Japazaws threatened to beat his wife unless she could persuade Pocahontas to go aboard the ship. In tears the chief's wife again begged Pocahontas to go with her. The kind-hearted girl finally consented.
Captain Argall welcomed his three guests and ushered them into the ship's cabin where a feast had been spread for them. While the banquet was in progress, Japazaws stepped often on the Captain's foot, under the table, to remind him that his part had been done.
At an opportune time the Captain persuaded Pocahontas to go into the gun-room, pretending to have something to talk over in private with Japazaws. Presently, he sent for her and told her, before her friends, that she must go with him and "compound peace betwixt her countrie" and the English before she should ever see her father again.
Pocahontas began to weep and Japazaws and his wife joined in, howling and crying louder than the girl they had betrayed. Soon the chief and his wife, with the copper kettle, went "merrily on shore."
A messenger was sent to Powhatan by Captain Argall, to tell him that he must ransom his beloved daughter with the "men, swords, peeces, tools, &c. hee trecherously had stolne."

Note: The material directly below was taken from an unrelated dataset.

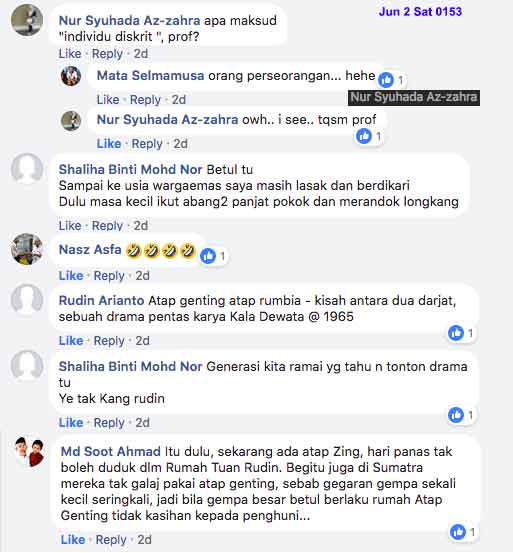The image size is (513, 553).
Task: Open Md Soot Ahmad's name link
Action: pyautogui.click(x=111, y=451)
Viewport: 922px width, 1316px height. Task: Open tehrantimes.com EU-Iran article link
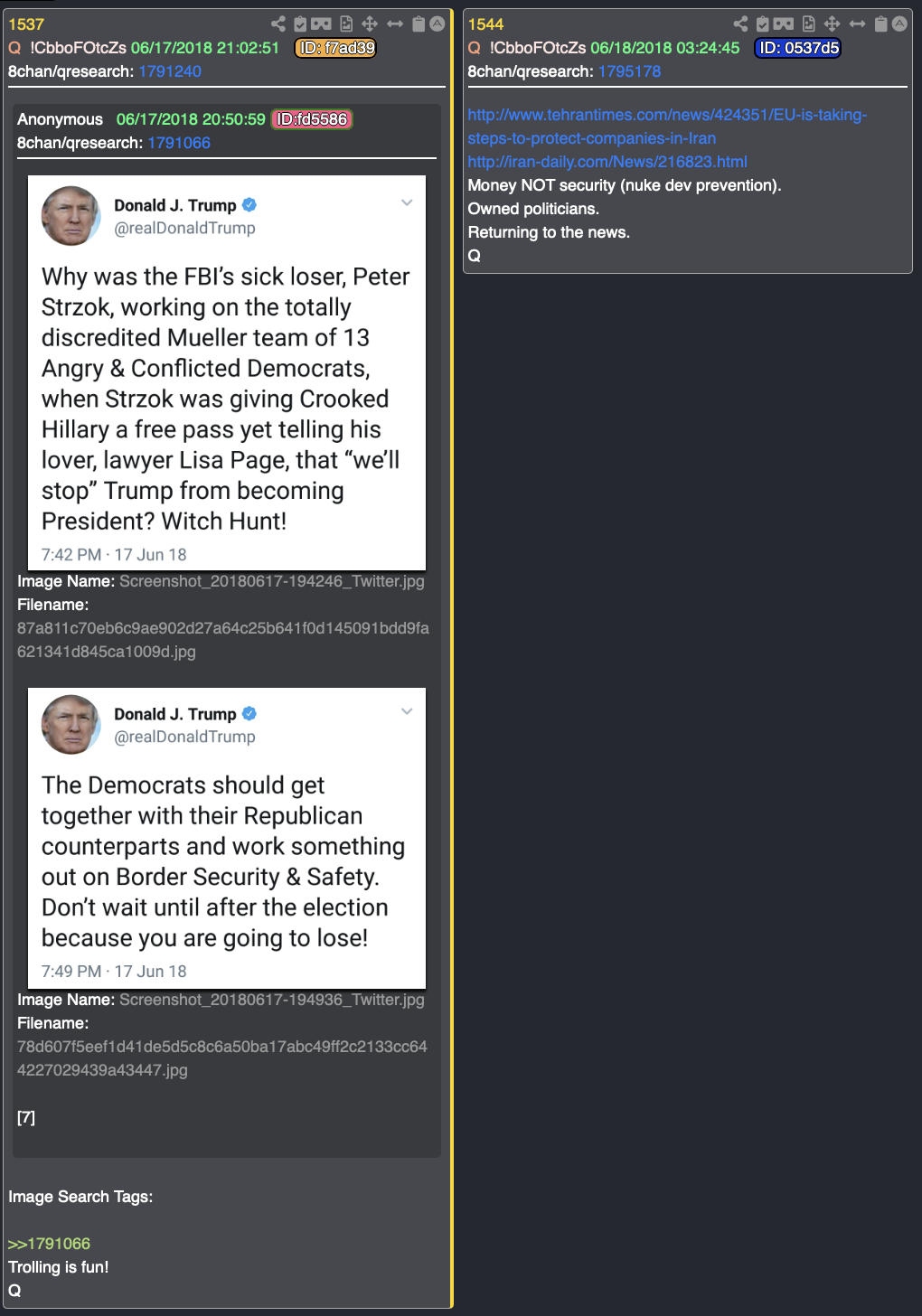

Powhatan did not respond to these demands as Captain Argall had planned. His stand against the invaders was more important to him than his own daughter.
In the meantime, fate took a hand—at Jamestown, Pocahontas and "Master John Rolfe, an honest gentleman," fell in love and were married. In this way peace was established, for a time, between the Indians and the colonists.
As "Lady Rebecca," wife of John Rolfe, Pocahontas traveled to England and had other adventures, but her last happy days as a free Indian maiden were spent in the land between the Rappahannock and the Potomac, later known as the Northern Neck. An Indian village called "Petomek," near the mouth of Potomac Creek, was the scene of her kidnapping.
Potomac Creek is located in Stafford County, three miles north of Falmouth. Some believe that Captain Argall found Henry Spelman and Pocahontas at the village of the Potomacs at the same time.